John Andrew Jackson was an American abolitionist and orator in the nineteenth century. He was born into slavery on the English family's plantation in Lynchburg, South Carolina. His escape north to Canada may have been one of many slave experiences that inspired Harriet Beecher Stowe's Uncle Tom's Cabin. During the American Civil War, Jackson published The Experience of a Slave in South Carolina (1862) while in Great Britain.

==Family==
Jackson was born to Doctor and Betty Clavern in 1825. Jackson had 10 siblings, although 2 died during childhood.

Around 1843, Jackson unofficially married Louisa, an enslaved woman from a nearby plantation. They had two children together, one of whom was a daughter named Jinny. He was prohibited from visiting his wife and children, but would often sneak out to be with his family. Jackson was whipped and punished but continued to visit his wife and children. The pair were forced to separate when Louisa's master moved to Georgia, taking Louisa and Jinny.

Jackson escaped in 1846, but was not reunited with Louisa and Jinny. After arriving in Canada, he married Julia Watson, another freedom-seeking fugitive.

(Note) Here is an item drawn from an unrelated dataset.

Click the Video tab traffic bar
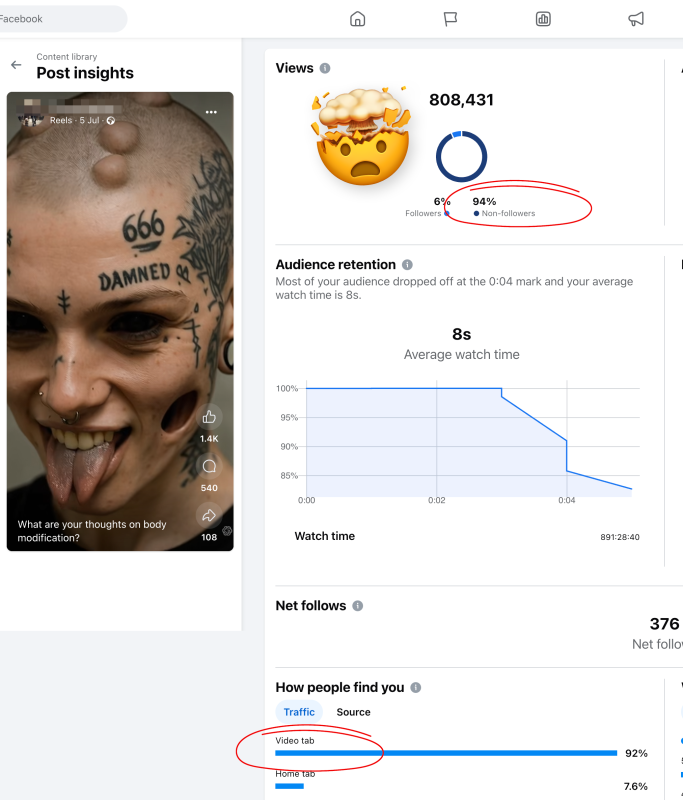Screen dimensions: 683x800 (446, 753)
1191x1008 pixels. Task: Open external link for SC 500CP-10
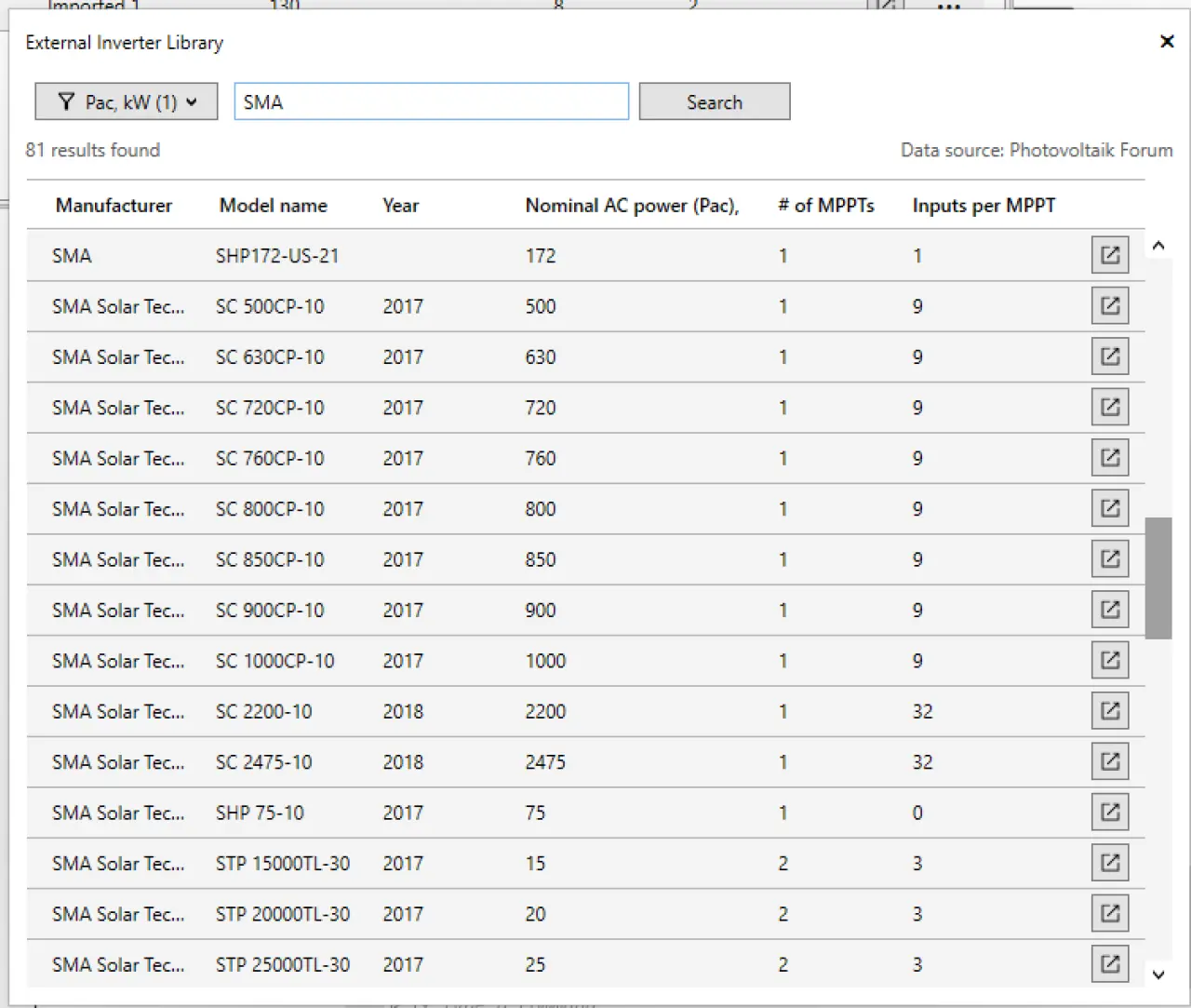pos(1109,306)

Later, Jackson married for the third time and had two more children.

==Escape==
As a child, the idea of freedom became more important to Jackson. One day, he bought a pony from one of the slaves on a neighboring plantation. When the mistress found out, she threatened to have the pony killed. Hearing of the mistress's plan, Jackson hid the pony until Christmas. On Christmas Day, Jackson took his pony and escaped from his plantation, never to see his parents again. As he rode to Boston, Jackson met many white people who asked where he was going. Jackson would respond by saying that he was on his way to his plantation. Eventually, he arrived at the Santee River where he boarded a small ship run by a black man. Jackson and his pony were dropped near land but had to struggle upstream to reach it. After almost drowning, Jackson and his pony made it to shore.

Jackson learned about the badge that all African Americans had to produce to prove they were allowed to be free. Not having a badge, he sold his pony to buy a cloak to hide from patrolmen. The cloak worked to his advantage until he was able to find a ship to Boston. He tried to board but the crewmen refused, afraid that he was working for a white man and trying to set them up. Jackson hid in a box that was loaded onto the ship's hold. Eventually, the crewmen found him and threatened to unload him on the next ship. Luckily for Jackson, they did not encounter another ship and he made it to Boston safely.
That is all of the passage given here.